3 Questions Condo Owners Should Ask When Hit With an Assessment

Twelve U.S. states now require condo associations to either maintain cash reserve studies or keep a cash reserve schedule paid by residents.
Published: 7/2/2025, 10:56:40 AM EDT
3 Questions Condo Owners Should Ask When Hit With an Assessment
People gather on the beach near a condo rental resort on the first day of tourism resuming in parts of west Maui near Lahaina, Hawaii, on Oct. 8, 2023. (Mario Tama/Getty Images)

The state of Florida has a condo pricing problem, and it has nothing to do with the price of the home. Instead, it’s hefty assessment prices that are becoming commonplace in a state with 1.6 million condominiums, 90 percent of which are over 30 years old and not as structurally sound as state safety officers would like.

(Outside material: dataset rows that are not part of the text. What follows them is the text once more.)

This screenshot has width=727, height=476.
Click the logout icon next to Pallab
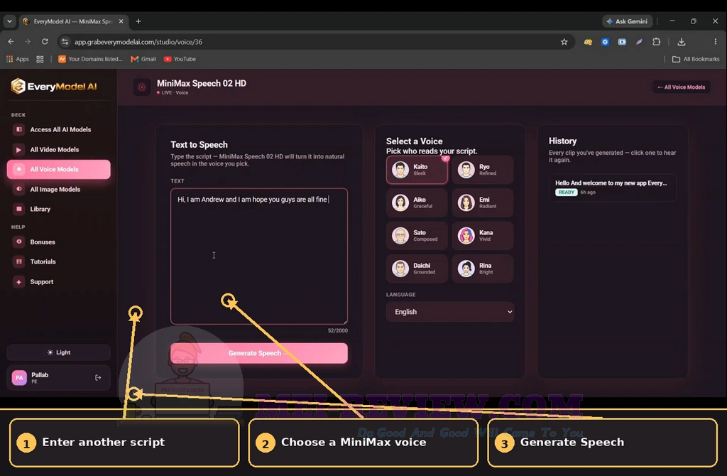(x=98, y=378)
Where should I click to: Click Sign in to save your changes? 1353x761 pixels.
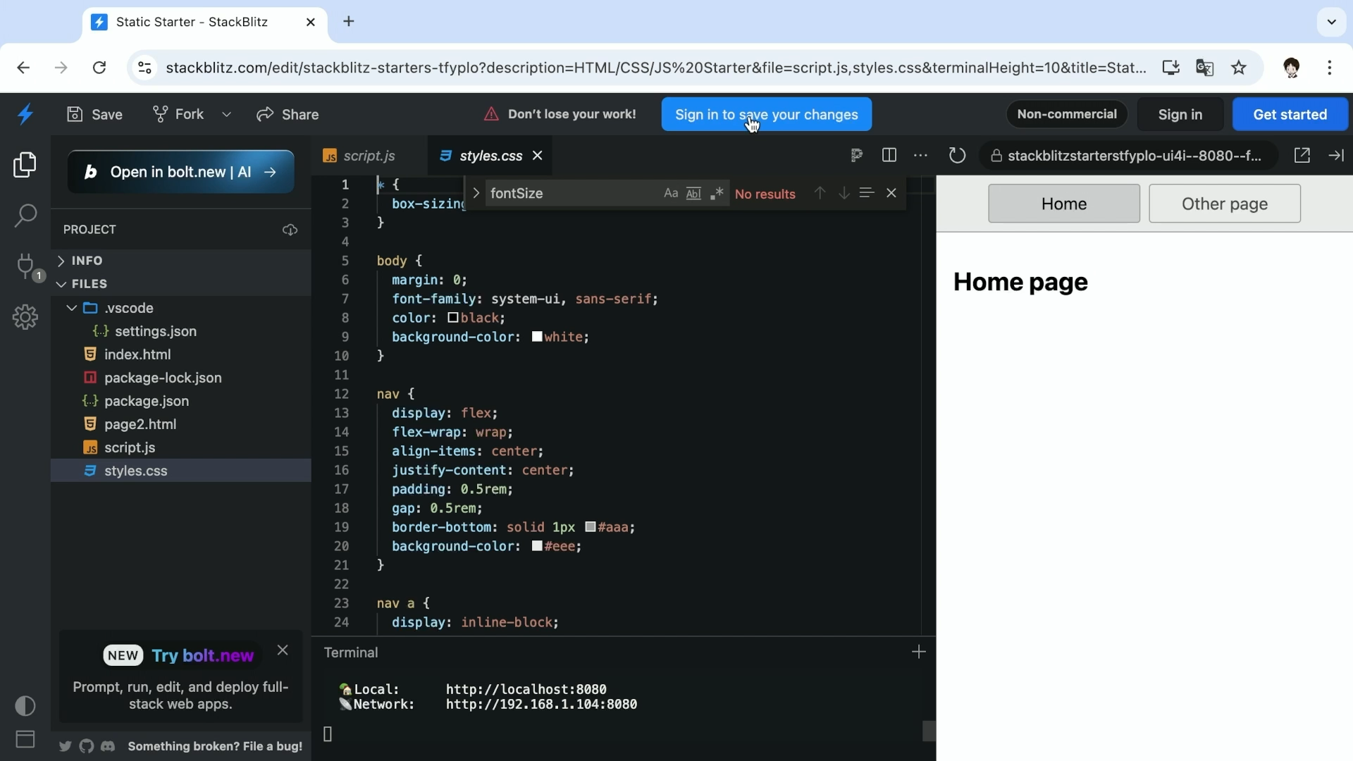[x=767, y=114]
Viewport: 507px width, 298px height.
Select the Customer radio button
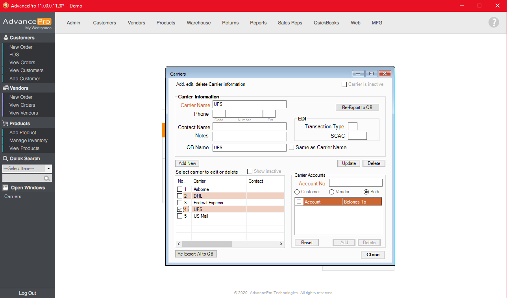(297, 192)
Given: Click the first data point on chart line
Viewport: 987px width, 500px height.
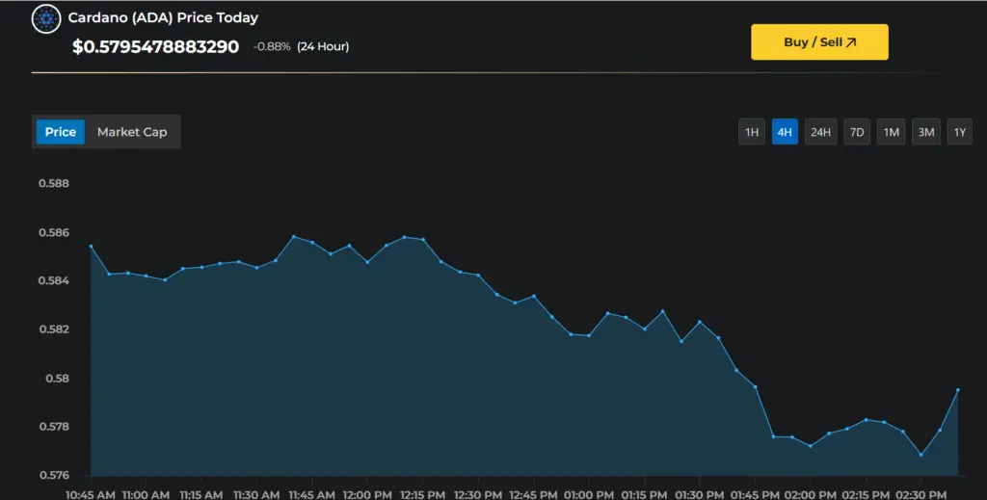Looking at the screenshot, I should [91, 247].
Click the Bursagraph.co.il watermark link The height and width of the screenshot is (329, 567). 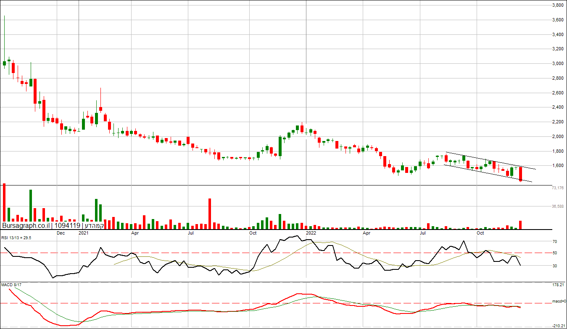[x=26, y=226]
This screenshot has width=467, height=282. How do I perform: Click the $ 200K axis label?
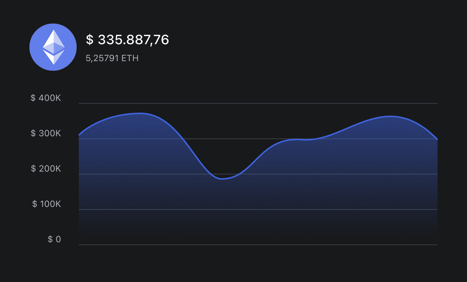pyautogui.click(x=46, y=169)
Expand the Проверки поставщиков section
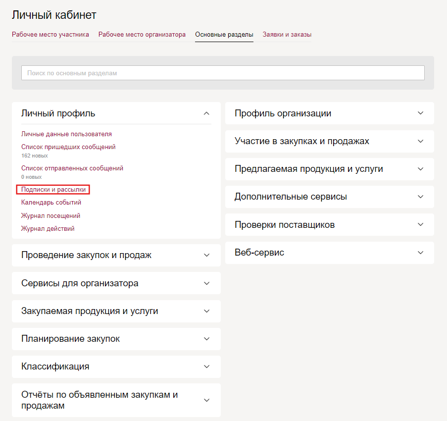The height and width of the screenshot is (421, 447). 420,225
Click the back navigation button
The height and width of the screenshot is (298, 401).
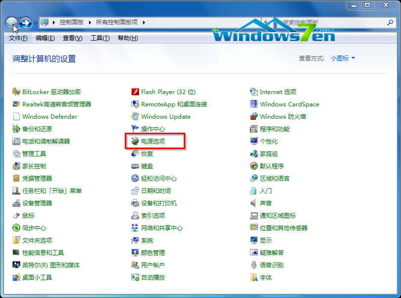(x=11, y=22)
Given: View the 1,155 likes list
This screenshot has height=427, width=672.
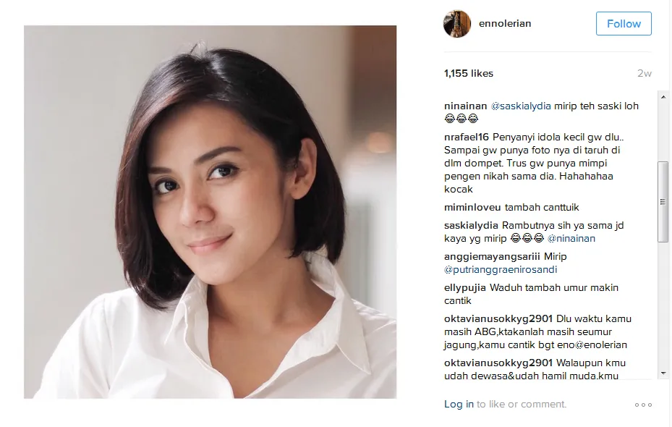Looking at the screenshot, I should (469, 73).
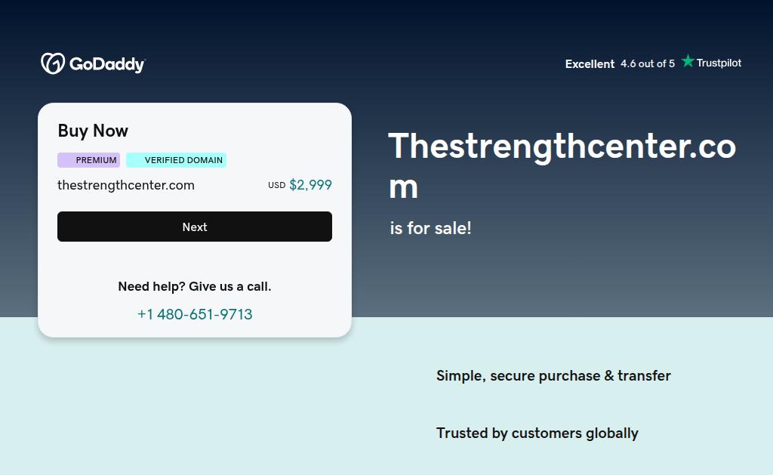Click 'Trusted by customers globally' text
The height and width of the screenshot is (475, 773).
537,433
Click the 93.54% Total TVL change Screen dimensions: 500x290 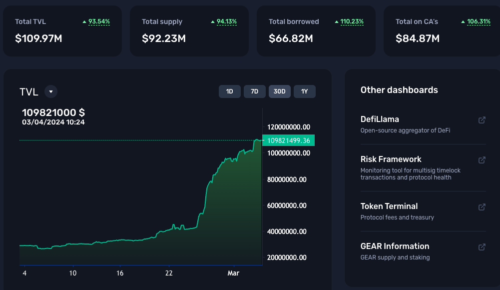(99, 22)
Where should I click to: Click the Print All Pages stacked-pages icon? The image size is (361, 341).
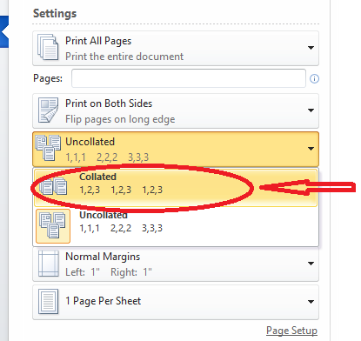click(48, 47)
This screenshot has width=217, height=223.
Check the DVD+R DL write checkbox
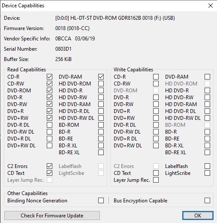click(156, 138)
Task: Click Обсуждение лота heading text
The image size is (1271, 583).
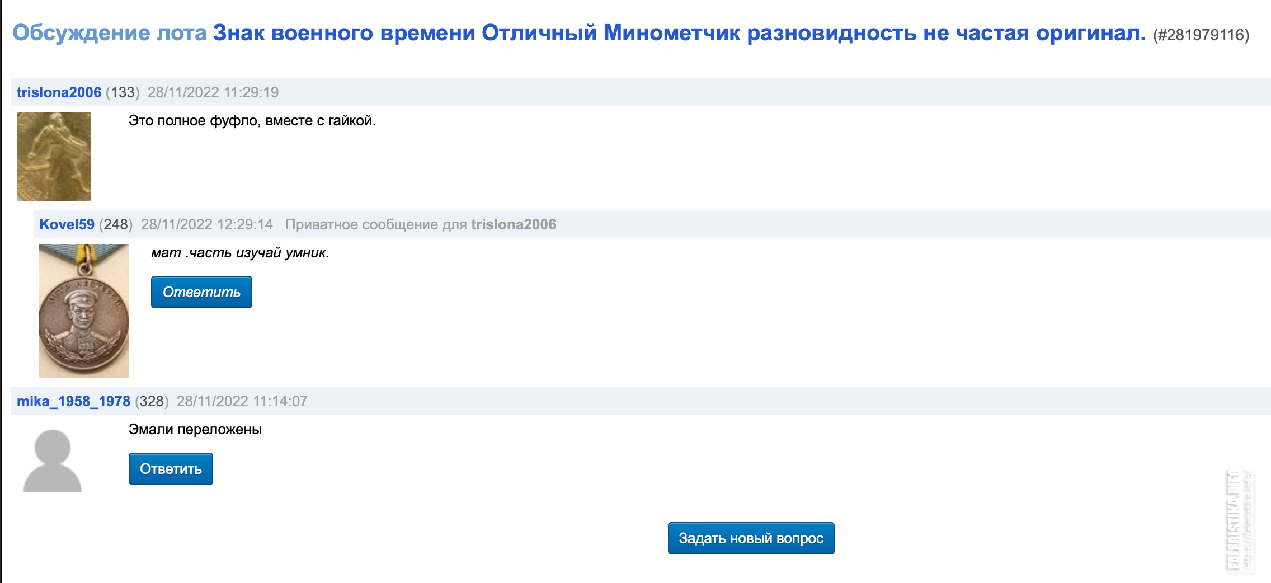Action: point(110,33)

It’s not only Florida. Twelve U.S. states now require condo associations to either maintain cash reserve studies or keep a cash reserve schedule paid by residents, including California, Hawaii, Nevada, and Virginia. If those reserves aren’t sufficient to meet statewide standards, condo associations are obligated to make special cash assessments, paid by condo owners, when the HOA doesn’t have enough cash on hand to cover repairs, insurance, or surprise expenses like natural disasters.

“In plain terms, assessments are how the board covers costs that exceed the association's reserves or insurance payouts,” Jordan Blake, director of operations at Shoreline Public Adjusters in Naples, Florida, told NTD by email. “For condo owners, they matter because they often show up as sudden five-figure bills with short payment deadlines—and very little room for negotiation.”

Take hurricanes, for instance. High-impact hurricanes impact 40 percent of weather-related claims in the United States, and structural damage special assessments linked to hurricanes can range from $500 to $10,000 per condo unit. If a condo’s HOA doesn’t have the money in reserve, it’s forced to make owners handle the cash difference. Data show that 60 percent of condo owners lack sufficient insurance to protect them from hurricanes or other major disasters.
If you’re in a state with stiff condo management and coverage laws, and you're hit with an assessment, don’t wait around as the bills stack up. Get ahead of the issue by knowing the answer to these three condo assessment questions that every affected homeowner should ask.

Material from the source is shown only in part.